1. A decision from appeals court on the future of the ACA: On December 18, an appeals court struck down the ACA’s individual mandate in Texas v. United States, a suit brought by Texas and 17 other states. The court did not rule on the constitutionality of the ACA in its entirety, but sent it back to a lower court. Last December, that court ruled the ACA unconstitutional based on Congress repealing the financial penalty associated with the mandate.

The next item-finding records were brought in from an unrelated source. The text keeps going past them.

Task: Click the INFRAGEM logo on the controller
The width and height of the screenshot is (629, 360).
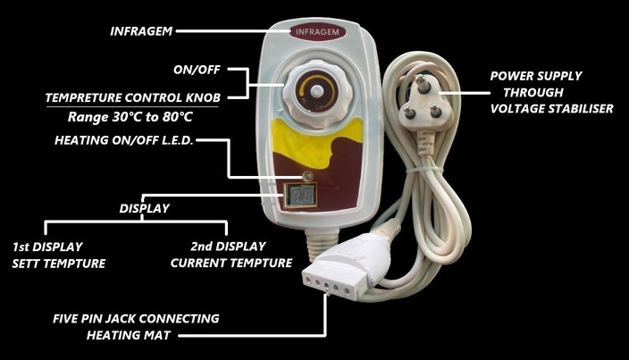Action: coord(316,33)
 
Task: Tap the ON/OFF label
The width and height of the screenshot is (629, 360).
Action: coord(197,67)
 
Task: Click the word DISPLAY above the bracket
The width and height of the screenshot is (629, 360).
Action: coord(145,209)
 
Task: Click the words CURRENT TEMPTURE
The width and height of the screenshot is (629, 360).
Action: coord(231,264)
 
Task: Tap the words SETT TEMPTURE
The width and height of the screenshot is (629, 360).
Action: coord(58,264)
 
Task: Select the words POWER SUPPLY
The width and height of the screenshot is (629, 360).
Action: coord(537,75)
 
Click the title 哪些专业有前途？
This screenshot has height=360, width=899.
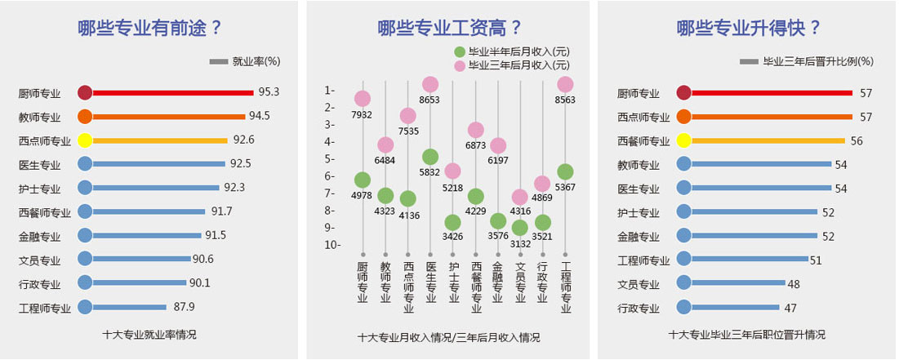coord(150,28)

The case will be appealed to the U.S. Supreme Court, but the timing of the SCOTUS ruling is uncertain, leaving the future of the ACA hanging in the balance once again.

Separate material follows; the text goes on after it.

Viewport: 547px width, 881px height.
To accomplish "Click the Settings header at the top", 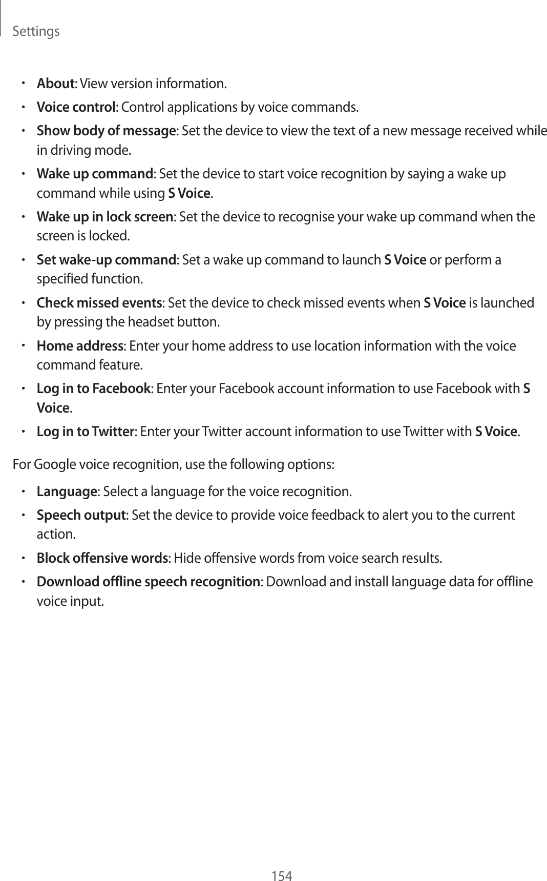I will pyautogui.click(x=35, y=32).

2. Democratic candidates propose health reform options: From a set of incremental improvements to the ACA to a single-payer plan like Medicare for All, every Democratic candidate who is serious about running for president has something to say about health care. Although these plans vary widely, they all expand the number of Americans with health insurance, and some manage to reduce health spending at the same time.
3. Rise in uninsured: Gains in coverage under the ACA appear to be stalling. In 2018, an estimated 30.4 million people were uninsured, up from a low of 28.6 million in 2016, according to a recent Commonwealth Fund survey. Nearly half of uninsured adults may have been eligible for subsidized insurance through ACA marketplaces or their state’s expanded Medicaid programs.
4. Changes to Medicaid: States continue to look for ways to alter their Medicaid programs, some seeking to impose requirements for people to work or participate in other qualifying activities to receive coverage. In Arkansas, the only state to implement work requirements, more than 17,000 people lost their Medicaid coverage in just three months. A federal judge has halted the program in Arkansas. Other states are still applying for waivers; none are currently implementing work requirements.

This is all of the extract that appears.